Our theme for the month of June is “older and wiser.” Writers were asked to write a response to one of their previous pieces. Today, Emily responds to her March 2022 post, “Close Enough.”

I’m not proud of all my writing for the post calvin. 

As I looked back over several years of writing for the post calvin to answer this month’s theme, I approached the task with the same grim resignation I feel when I must check mouse traps. Either I shall have to reckon with the gruesome corpse of a joke that didn’t work, or a naive un-nuanced idea I’ve since grown out of, or an ill-considered rant. Or, finding no body, I must assume the problems are still scurrying about in the walls. 

The internet, where most of my writing and yours lives, is forever. But the people we are—the versions—are temporary, fluid.

Writing for the post calvin has allowed (or compelled) me to grow up as a writer before an audience. Once a month, I open the curtains and invite whoever may be passing into my life.

(I’m reminded of the time my friend, Lillie, a former tpc writer herself, threw open the window of my suffocatingly hot house where we were canning peaches. “You-whoo,” she hollered jubilantly at a pair of passing strangers. Writing is a lot like that most of the time.)

A new batch of writers will soon join us here at the post calvin. I tell you, whoever you are, with all my love, it is a wildly brave thing to do. That monthly deadline follows you like a pacer in a race. You must write. And twelve times a year you will have to decide what to say about everything happening in all the world and your own visceral life (except when there are theme months). 

And writing is a lot like your first eyeglass prescription. Suddenly, it is very intense to be alive. 

But however brave or crazy it is to write about being alive, it’s another thing entirely to write about dying. 

That’s what an acquaintance of mine, Brooklyn, did. 

Brooklyn fought, and eventually succumbed to, a long battle with chronic illness. When she passed away two years ago, I wrote about it and the start of the Russo-Ukrainian war in a post titled “Close Enough.” I was musing on what, if anything, I had to say or do about suffering experienced at arm’s length. 

If you write for the post calvin, you will probably find that you return to an idea, taking run after run at it. I keep coming back to a question Gary Schmidt asks his classes, “Is it your story to tell?” 

Brooklyn’s story, and maybe her similarities to me, snagged my attention. Perhaps we are all connected at the root like mushrooms or Aspen trees, and the blow of an axe anywhere makes us shudder everywhere. 

But did I have any business talking about it? 

Have you ever blurted out a laugh in response to a conversation you overheard but were not a participant in? Or chimed in from across the room? It feels like misjudging the distance between a slowly approaching stranger and the door you are holding open. It feels like reaching across someone at dinner. At best, it’s a well-intentioned flub. At worst it’s embarrassingly rude. 

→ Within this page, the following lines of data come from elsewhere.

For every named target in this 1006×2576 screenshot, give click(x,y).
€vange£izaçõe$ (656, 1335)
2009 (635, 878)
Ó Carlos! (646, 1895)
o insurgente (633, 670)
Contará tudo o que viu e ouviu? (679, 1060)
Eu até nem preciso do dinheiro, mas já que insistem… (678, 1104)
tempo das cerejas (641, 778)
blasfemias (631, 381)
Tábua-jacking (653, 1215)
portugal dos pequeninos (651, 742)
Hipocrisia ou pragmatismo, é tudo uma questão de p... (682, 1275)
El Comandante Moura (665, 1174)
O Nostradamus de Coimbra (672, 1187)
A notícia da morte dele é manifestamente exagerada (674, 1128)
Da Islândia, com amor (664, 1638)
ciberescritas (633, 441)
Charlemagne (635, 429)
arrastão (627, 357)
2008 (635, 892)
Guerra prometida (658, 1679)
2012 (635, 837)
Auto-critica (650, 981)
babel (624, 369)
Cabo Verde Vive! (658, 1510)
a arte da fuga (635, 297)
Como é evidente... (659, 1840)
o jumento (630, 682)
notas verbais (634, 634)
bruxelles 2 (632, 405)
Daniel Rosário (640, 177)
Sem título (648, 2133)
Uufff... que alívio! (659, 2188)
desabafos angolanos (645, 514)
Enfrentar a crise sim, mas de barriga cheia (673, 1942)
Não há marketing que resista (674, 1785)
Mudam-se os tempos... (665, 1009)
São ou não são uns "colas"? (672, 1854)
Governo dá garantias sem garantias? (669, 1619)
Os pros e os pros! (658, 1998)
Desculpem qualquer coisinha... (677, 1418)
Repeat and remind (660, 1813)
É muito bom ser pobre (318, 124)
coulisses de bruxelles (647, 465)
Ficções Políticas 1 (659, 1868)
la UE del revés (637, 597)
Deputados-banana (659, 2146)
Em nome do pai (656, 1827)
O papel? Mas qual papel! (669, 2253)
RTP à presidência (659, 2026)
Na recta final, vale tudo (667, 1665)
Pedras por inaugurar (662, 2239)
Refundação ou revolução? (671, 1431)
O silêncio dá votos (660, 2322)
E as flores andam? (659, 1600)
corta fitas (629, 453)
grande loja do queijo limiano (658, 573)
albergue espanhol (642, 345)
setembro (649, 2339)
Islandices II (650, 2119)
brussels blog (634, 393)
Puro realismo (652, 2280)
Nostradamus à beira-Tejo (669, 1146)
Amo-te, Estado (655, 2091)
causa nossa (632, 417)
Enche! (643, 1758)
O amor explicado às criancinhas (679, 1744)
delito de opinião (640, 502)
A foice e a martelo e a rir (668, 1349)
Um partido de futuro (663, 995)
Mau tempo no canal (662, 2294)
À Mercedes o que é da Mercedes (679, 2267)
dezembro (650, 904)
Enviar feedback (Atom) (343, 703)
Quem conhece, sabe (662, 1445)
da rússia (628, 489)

The discernment to know when to say something is, at least for me, one of the most challenging disciplines of being a writer. 

I find myself praying a version of the Serenity Prayer—Grant me the humility to be silent, the courage to speak, and the wisdom to know when to do each.

The impulse to respond is often the strongest. We live in a loud world where narrators grow on trees—commentating cicadas. 

But it seems to me that writers are especially obliged to build a career on commentary and exposure. We process the world publicly, like coal-mine canaries and wind chimes.  More vulnerable still, we often grant glimpses of our own real, strange, miraculous, ugly lives. Sometimes it feels like wearing our digestive system on the outside, like evolving in a transparent chrysalis. Why do it?

Brooklyn chronicled her death on social media. I think, on some level, she was desperate for all of it to not be in vain. Her story should mean something, to someone, somewhere.  

That’s how I would feel, at least. Maybe how I would feel is the only piece of the story that is really mine to tell—a moment of empathy. The girl writing about living and the one writing about dying are for an inhale and an exhale the same. A shared breath is the original creative, humanizing force.  

Whatever words I regret, whatever past selves I have left behind, I am wholeheartedly glad I wrote “Close Enough,” even though it offers no particularly profound conclusions or helpful advice. It gets very rambly in the middle. But it’s among my posts that have received the most comments.

It resonated. A shared breath. 

I don’t know about you, but I find I rapidly outgrow conclusions these days. New information takes out theories with the regularity of the tide dissolving sandcastles. 

Those pieces of my writing that still hold up are the ones where you and I stand like an aspen grove with our roots clasped and feel, together, the wind of experience rush through us. 

“Isn’t it something?” I shout over a very great distance. 

“It is something,” you reply. 

And it’s not particularly profound, but it’s close enough.